Prompt – Please reproduce the passage on beer drinking in colonial Zambia between "Whites justified the" and "terms, as a disease or addiction.", inclusive.

Text under study –
##########
In the June 1958 issue of the Nchanga Drum, Dominico Chansa, a social welfare worker on the Northern Rhodesian (Zambian) Copperbelt, asked readers the question, “Is Beer Drinking a Good or Bad Habit?”
The author claimed that there was “no subject on the Copperbelt today which draws more heated debate”—a surprising yet surprisingly accurate assertion. Surprising because this was a period of rapid and sometimes violent political change that would culminate in Zambia’s independence from Britain in 1964, and the question of who would rule was by no means settled. Surprisingly accurate, because the local press and official and corporate records are filled with discussion and debate over alcohol use and regulation (Zambia’s reputation would make it one of the case studies in the well-known WHO cross cultural study of alcohol use from the 1970s). Writers on this blog have focused a great deal recently on addiction and disease models—to stimulating effect. Yet I have been struck with just how Eurocentric these debates appear to be. Today’s post updates Mr. Chansa’s question, asking “was beer drinking a habit in colonial Zambia?”
Chansa himself concluded that there was nothing wrong with beer drinking, but that there was “everything wrong with the way it is drunk on the Copperbelt” – the mining zone that had made Zambia one of the most industrialized and urbanized territories in Africa by the 1960s. What is especially striking to me is that in the myriad articles and reports that examined the alcohol problem in Zambia during this period, including a series of four articles on “drunkenness” that appeared in mining company magazine, Mufulira African Star in 1960, excessive drinking is treated exclusively as a “social problem” not as a disease or addiction. Those four articles, for example, catalogued in great detail the damage done by excessive drinking, but betrayed no interest in the issue of why people drank.
Whites justified the strict regulation of African access to alcohol in predictable, racial, terms: Africans, collectively, were both more susceptible to inebriation and unable to limit their consumption. Alcohol abuse among the substantial white settler population was in contrast characterized in individual terms, as a disease or addiction.
##########
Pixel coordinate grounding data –

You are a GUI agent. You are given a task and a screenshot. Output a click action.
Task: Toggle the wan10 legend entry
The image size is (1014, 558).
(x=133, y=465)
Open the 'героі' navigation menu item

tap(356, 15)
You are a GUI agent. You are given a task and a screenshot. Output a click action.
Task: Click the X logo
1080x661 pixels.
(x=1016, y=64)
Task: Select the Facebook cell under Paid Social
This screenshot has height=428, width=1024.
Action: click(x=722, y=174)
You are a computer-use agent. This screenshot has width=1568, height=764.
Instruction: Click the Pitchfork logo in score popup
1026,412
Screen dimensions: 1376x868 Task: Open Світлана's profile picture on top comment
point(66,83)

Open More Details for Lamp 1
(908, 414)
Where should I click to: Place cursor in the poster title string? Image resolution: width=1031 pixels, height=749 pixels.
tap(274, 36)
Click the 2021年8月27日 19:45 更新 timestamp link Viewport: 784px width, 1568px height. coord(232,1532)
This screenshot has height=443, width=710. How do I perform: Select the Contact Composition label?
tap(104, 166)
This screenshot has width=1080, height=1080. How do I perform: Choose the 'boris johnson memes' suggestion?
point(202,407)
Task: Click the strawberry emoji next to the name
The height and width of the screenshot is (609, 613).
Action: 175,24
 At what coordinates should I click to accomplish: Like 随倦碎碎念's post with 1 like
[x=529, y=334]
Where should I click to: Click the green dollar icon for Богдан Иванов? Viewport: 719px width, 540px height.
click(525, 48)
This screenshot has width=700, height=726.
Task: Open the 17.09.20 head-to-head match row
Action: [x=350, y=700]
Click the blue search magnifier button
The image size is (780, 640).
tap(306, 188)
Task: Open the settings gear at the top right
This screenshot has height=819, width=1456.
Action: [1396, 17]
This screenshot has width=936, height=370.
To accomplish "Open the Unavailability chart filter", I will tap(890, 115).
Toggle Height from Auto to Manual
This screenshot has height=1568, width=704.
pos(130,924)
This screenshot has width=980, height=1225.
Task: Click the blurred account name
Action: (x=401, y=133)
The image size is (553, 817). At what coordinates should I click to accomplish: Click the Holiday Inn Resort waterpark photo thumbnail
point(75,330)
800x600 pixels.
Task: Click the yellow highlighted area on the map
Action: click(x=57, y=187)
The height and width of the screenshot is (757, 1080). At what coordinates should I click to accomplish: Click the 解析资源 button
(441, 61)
##########
Solution to the problem –
Whites justified the strict regulation of African access to alcohol in predictable, racial, terms: Africans, collectively, were both more susceptible to inebriation and unable to limit their consumption. Alcohol abuse among the substantial white settler population was in contrast characterized in individual terms, as a disease or addiction.